Federico Grau Moctezuma, príncipe que por derecho propio
había sido y era, empezó a vivir una bonanza con la que, aunque aumentaban sus
bonos, empezaba una cuesta abajo que de palacetes y mansiones lo llevaría hasta
una choza destartalada en la que acabaría sus días.
El regreso
Federico Grau Moctezuma tenía un, aunque ilustre, muy
remoto origen mexicano, sin embargo, en algo sí que se parecía a quienes
habitan el país de donde provenía su apellido: no conocía su propia historia.
Soler consigna magistralmente en su crónica Ese príncipe
que fui, cómo es que el príncipe Federico sabía apenas unos pequeños detalles
sobre Xipagauzin y Moctezuma pero con eso le bastó para construir un imperio y
usufructuarlo. Empresa descabellada a la que se volcó irreflexivamente quizás,
diremos en su descargo, por el permanente estado etílico en el que se
encontraba.
El príncipe Federico echó mano de lo primero que encontró
para intentar informarse de lo que cualquier noble mexicano debería saber o, en
su caso, hablar. A Pedro Infante y su famoso Pepe El Toro recurrió para
aprender a “hablar en mexicano” y deslumbrar así a los hombres que lo buscaban
para hacer negocios y a las mujeres que lo asediaban. La falsa alcurnia de
quienes buscaban acrecentarla comprándole alguno de los títulos y medallas de
la Soberana e Imperial Orden de la Corona Azteca lo era tanto como la
mexicanidad de su titular.
La realidad supera a la ficción, ya dijimos, pero cuando
una ficción como la creada por Federico Grau Moctezuma se convierte en la única
certeza el axioma de la frase se aniquila y crea una especie de vacío en el que
cualquier cosa puede pasar. Y pasó.
De la bonanza pasó al desprestigio y muy pronto al
olvido. Kiko Grau, como había sido conocido en su juventud, pasó de soltero
codiciado a casi prófugo de la justicia y cuando intentó volver a Barcelona
para reconquistar a quienes antes lo habían asediado, se encontró con que el
interés se había perdido irremediablemente.

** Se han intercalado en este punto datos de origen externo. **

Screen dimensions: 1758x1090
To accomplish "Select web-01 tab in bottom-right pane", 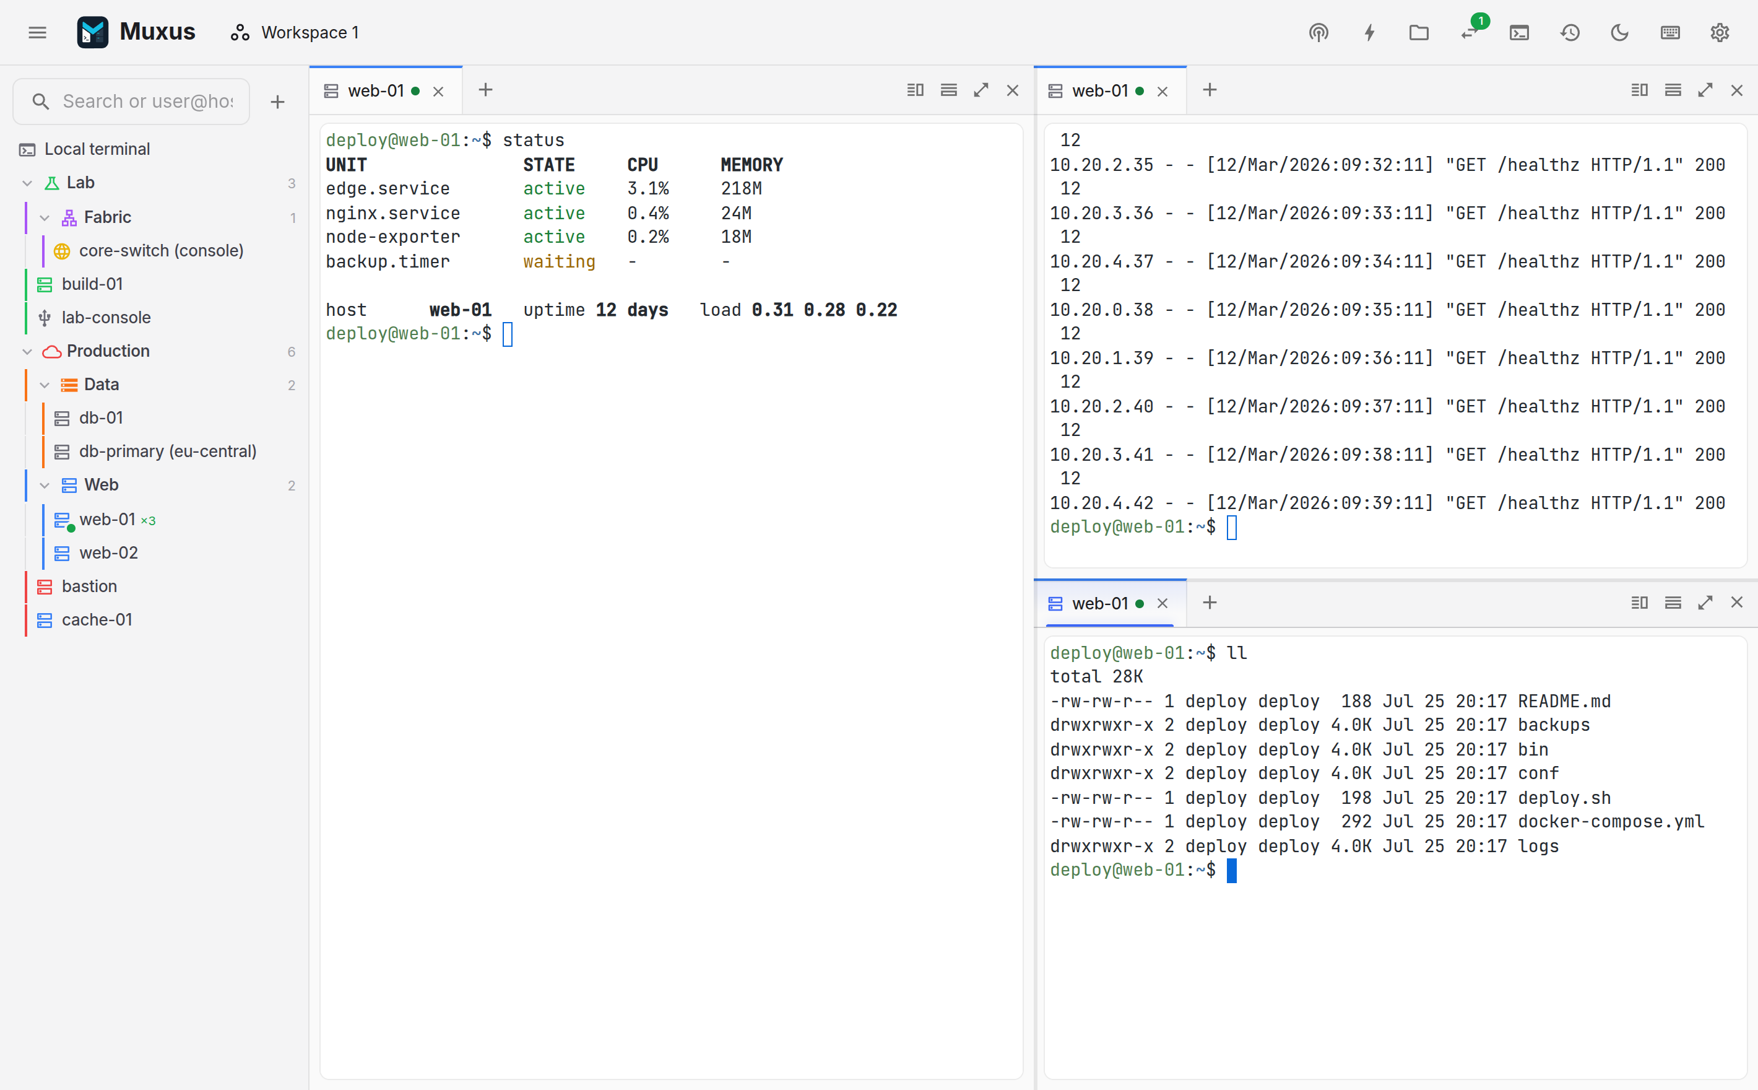I will pos(1099,603).
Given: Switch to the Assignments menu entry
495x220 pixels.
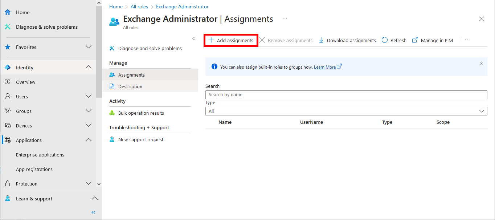Looking at the screenshot, I should tap(131, 74).
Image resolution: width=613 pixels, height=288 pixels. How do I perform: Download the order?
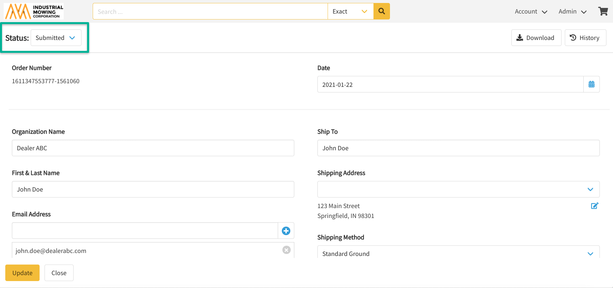coord(536,38)
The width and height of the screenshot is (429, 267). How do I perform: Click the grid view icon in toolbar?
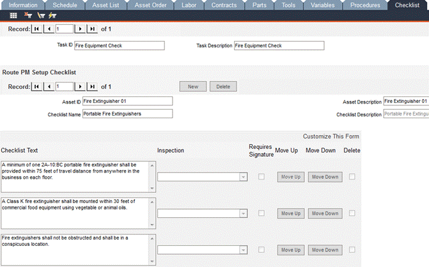coord(13,15)
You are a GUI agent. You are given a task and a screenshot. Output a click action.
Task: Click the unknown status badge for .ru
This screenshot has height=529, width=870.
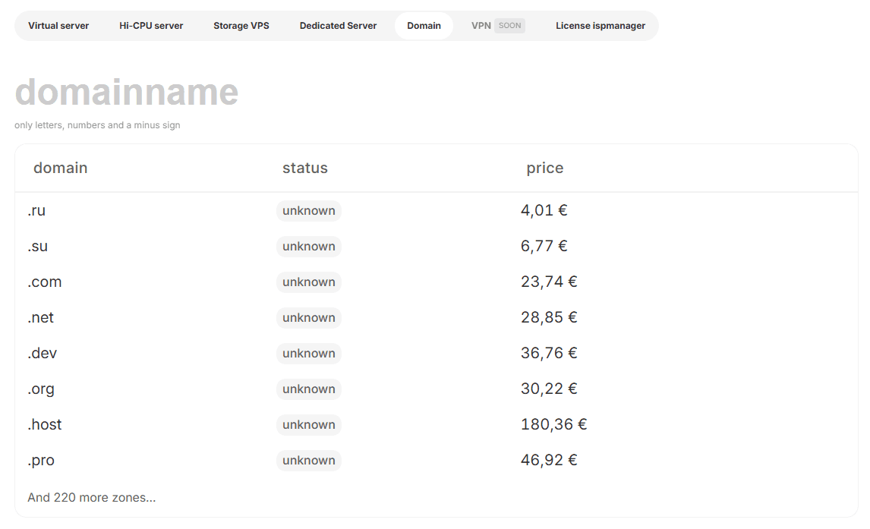click(x=308, y=211)
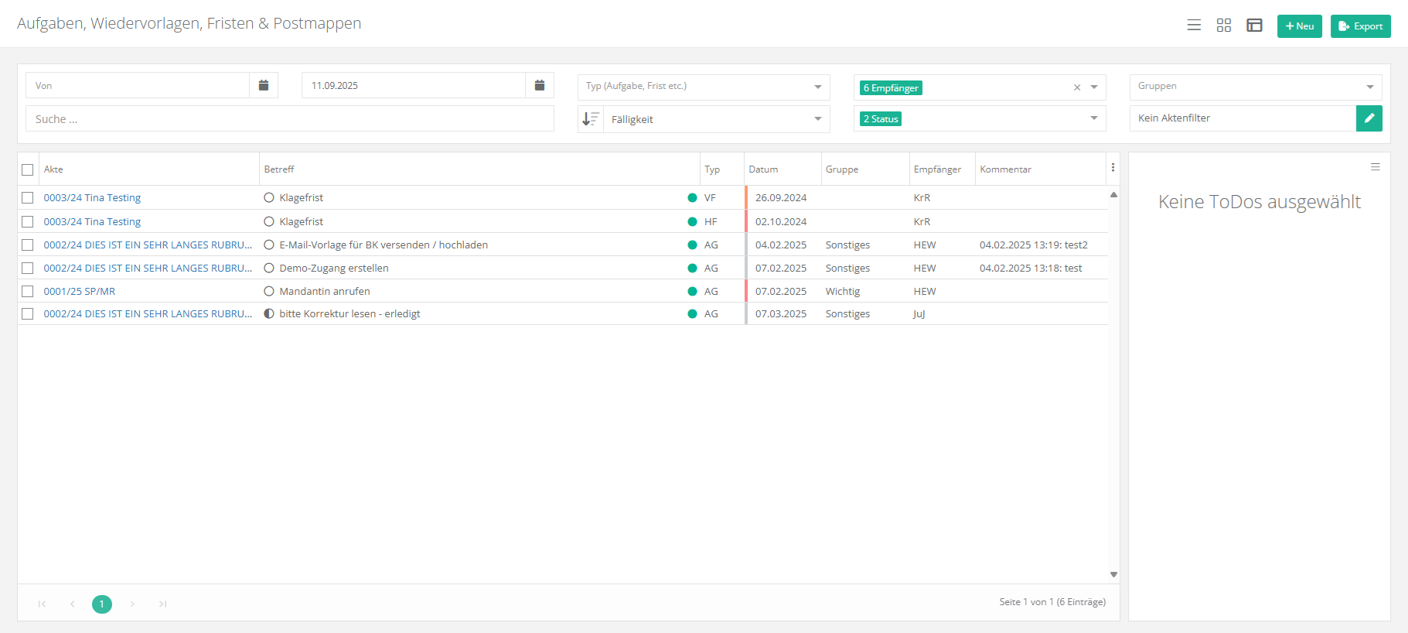Click into the Suche search field

pyautogui.click(x=290, y=119)
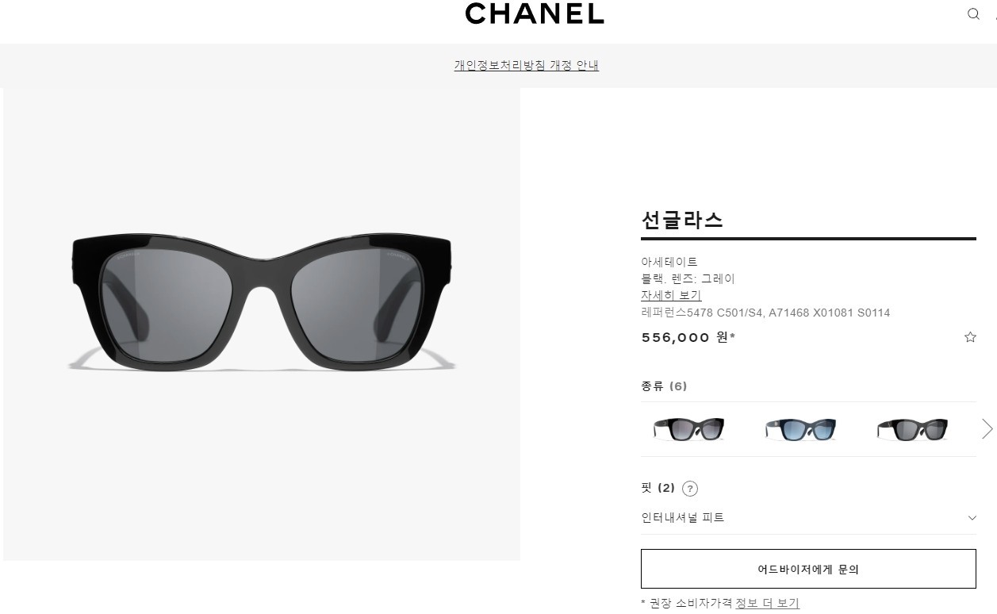Click the 자세히 보기 details link
Viewport: 997px width, 614px height.
671,295
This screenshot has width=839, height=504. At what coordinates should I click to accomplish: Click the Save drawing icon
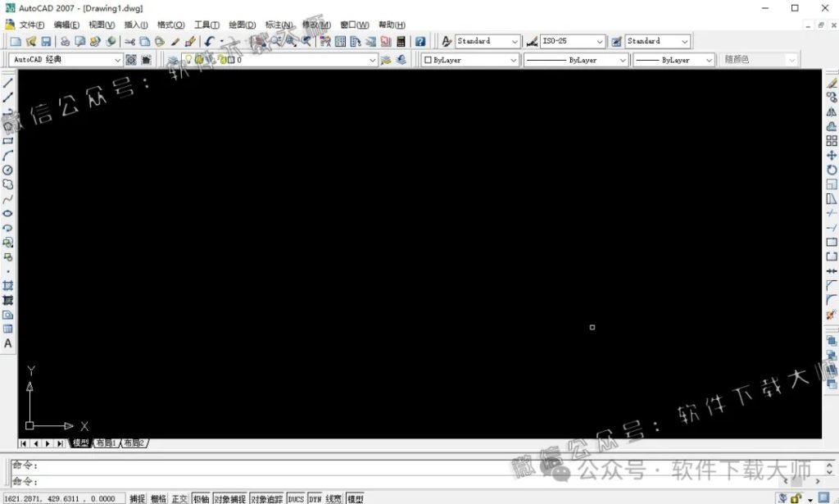tap(48, 40)
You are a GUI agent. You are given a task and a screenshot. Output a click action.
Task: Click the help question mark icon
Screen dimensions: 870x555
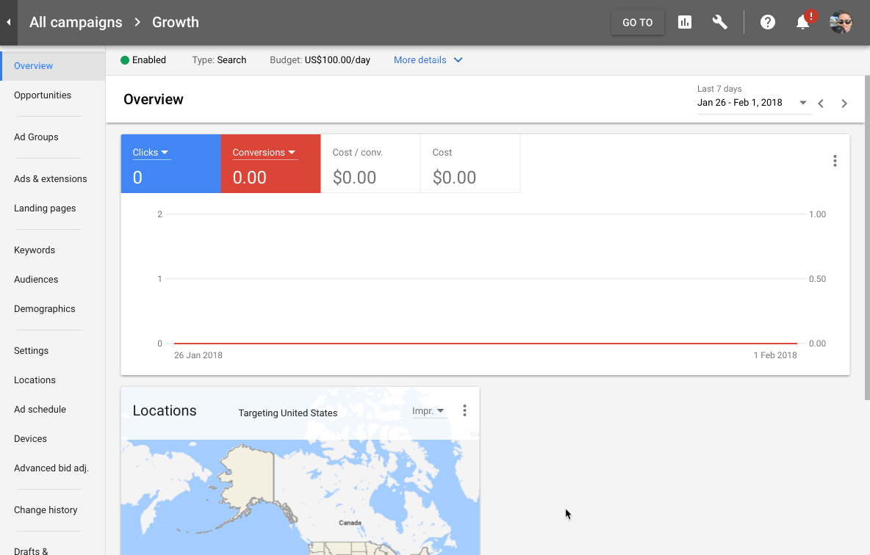coord(768,22)

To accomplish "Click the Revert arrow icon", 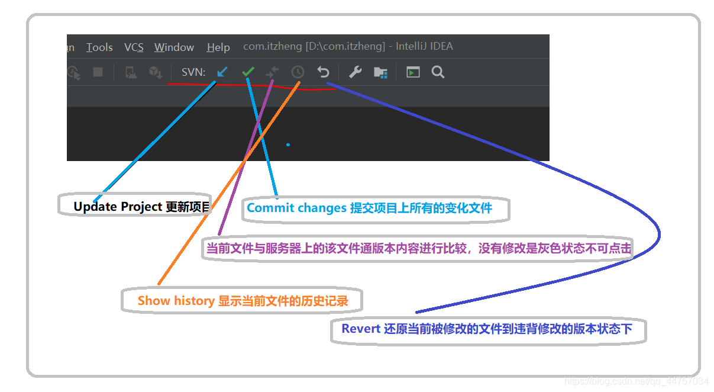I will 322,72.
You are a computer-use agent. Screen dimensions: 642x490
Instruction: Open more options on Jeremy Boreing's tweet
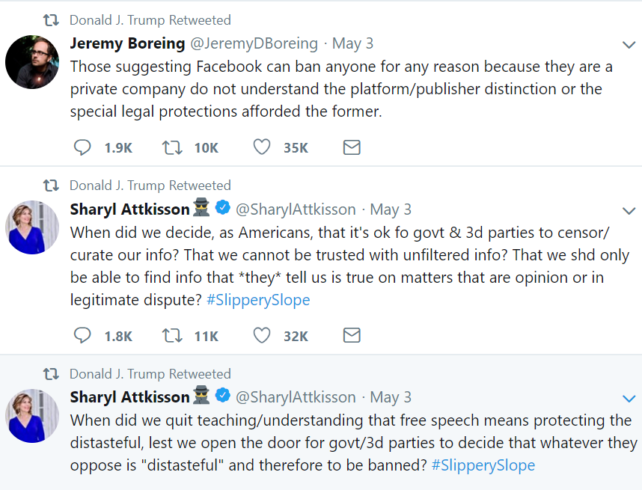click(629, 44)
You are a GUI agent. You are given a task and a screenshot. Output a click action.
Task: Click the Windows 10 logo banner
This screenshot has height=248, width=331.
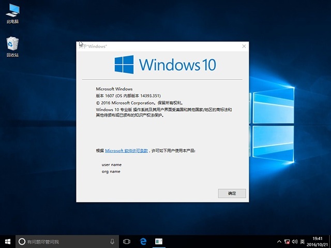[x=165, y=65]
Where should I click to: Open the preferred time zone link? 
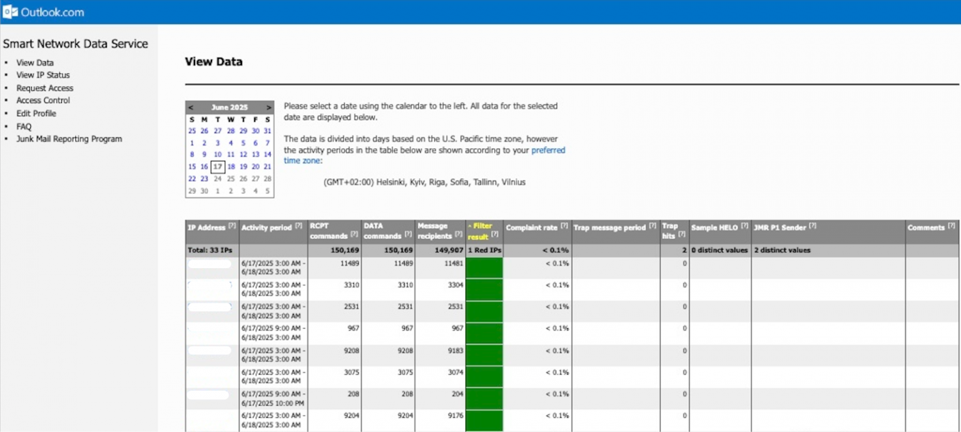tap(549, 150)
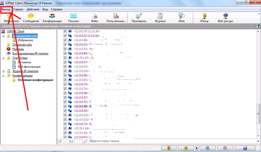Viewport: 261px width, 152px height.
Task: Open the Действия menu
Action: [x=33, y=10]
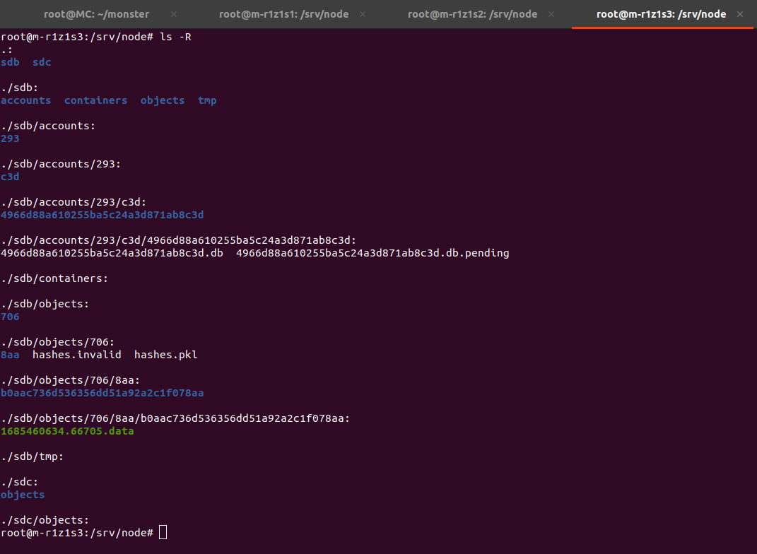Click the hashes.pkl file name
Viewport: 757px width, 554px height.
165,355
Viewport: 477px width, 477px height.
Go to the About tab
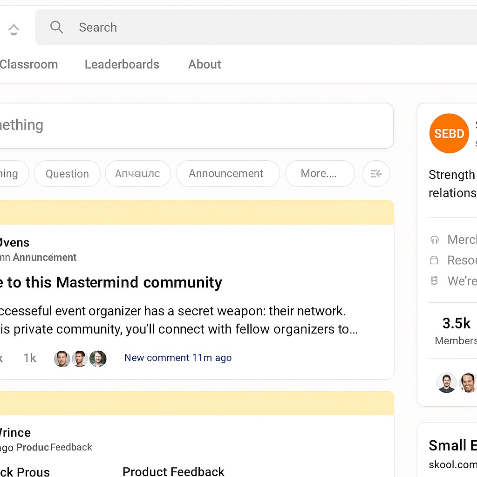[204, 64]
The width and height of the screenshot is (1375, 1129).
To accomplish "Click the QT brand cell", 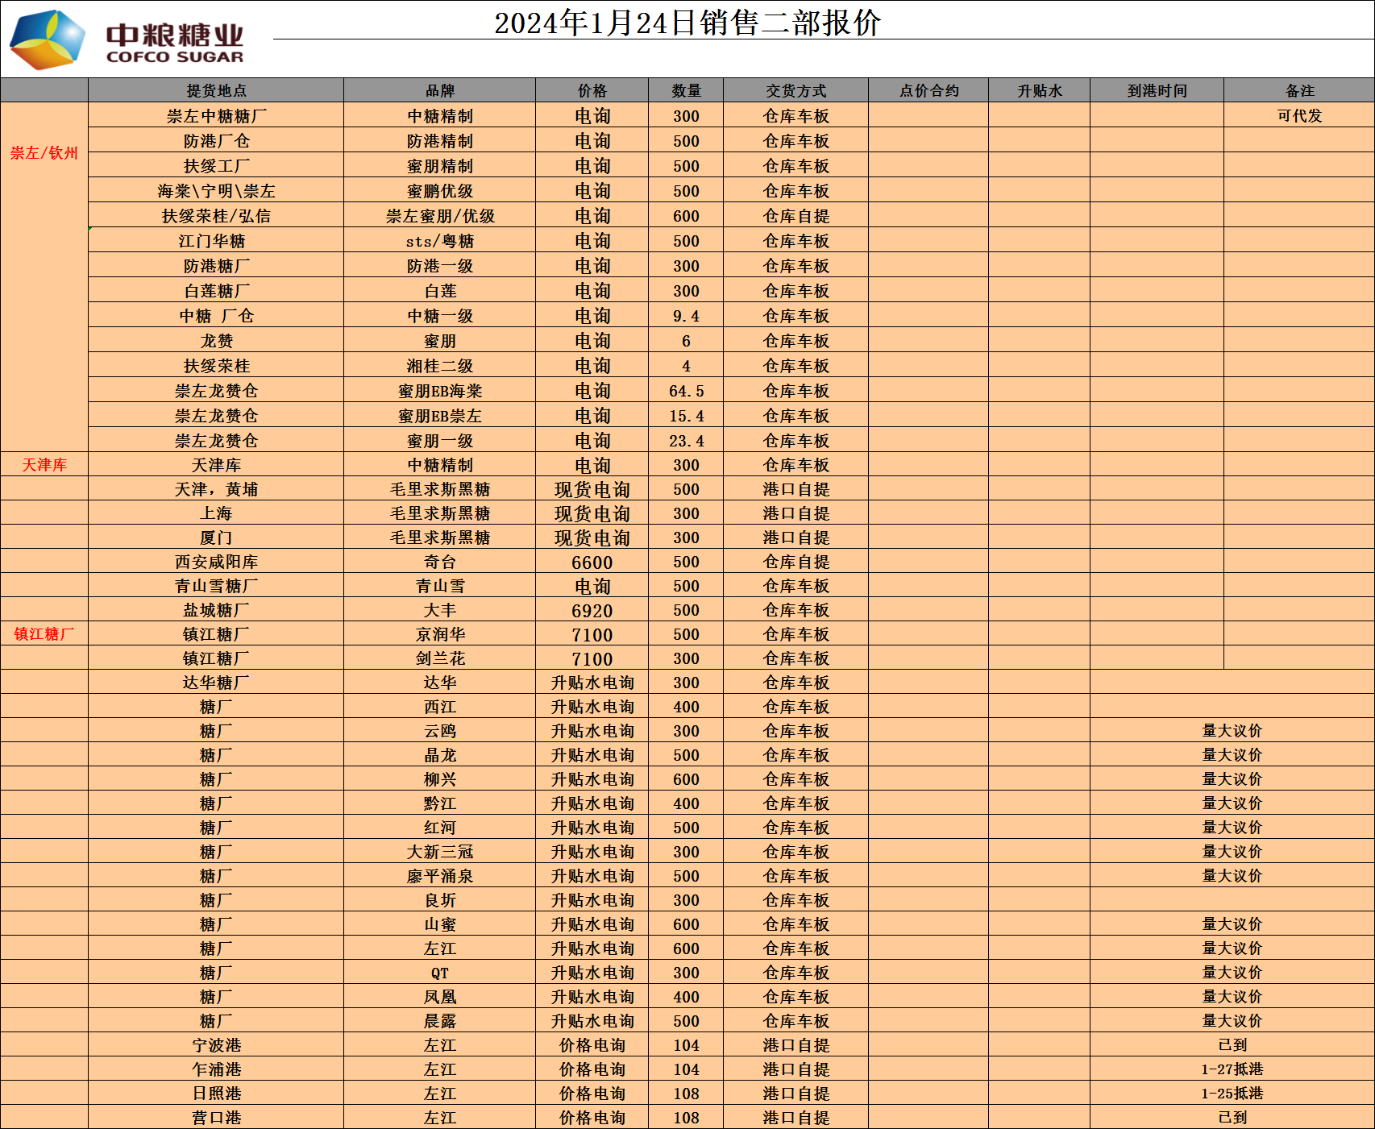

La historia, un poco trágica a este punto, se desdobla
gracias a la riquísima prosa de Jordi Soler quien, por medio de una irónica y
divertida primera persona, narra la llegada de Federico Grau Moctezuma a
México, último bastión de su imperio de humo, para encontrarse con que el
apellido que había deslumbrado a todos en su país natal en tierra azteca era
común y corriente. Quizás un poco más lo segundo.
El desconcierto de Xipaguazin al caminar por Toloríu
encontró eco en el príncipe Federico 500 años después y luego de vagar sin
rumbo entre esperanzas e ilusiones destrozadas se encontró con que Motzorongo,
la última parada de Xipaguazin antes de embarcarse a España, era en realidad el
último reducto en el que podría recuperar algo de su nobleza. Y ahí, entre
moscos, calores, plantas invasoras y vino tinto de tetrapack, sentado en un
desvencijado sillón rojo, día tras día contó su historia Jordi Soler. Durante meses le concedió
audiencia en su último palacio, fortaleza endeble en la que, décadas después de
desplumar a la nobleza franquista, resguardó hasta el último día de su vida la
prueba irrefutable de ese príncipe que fue.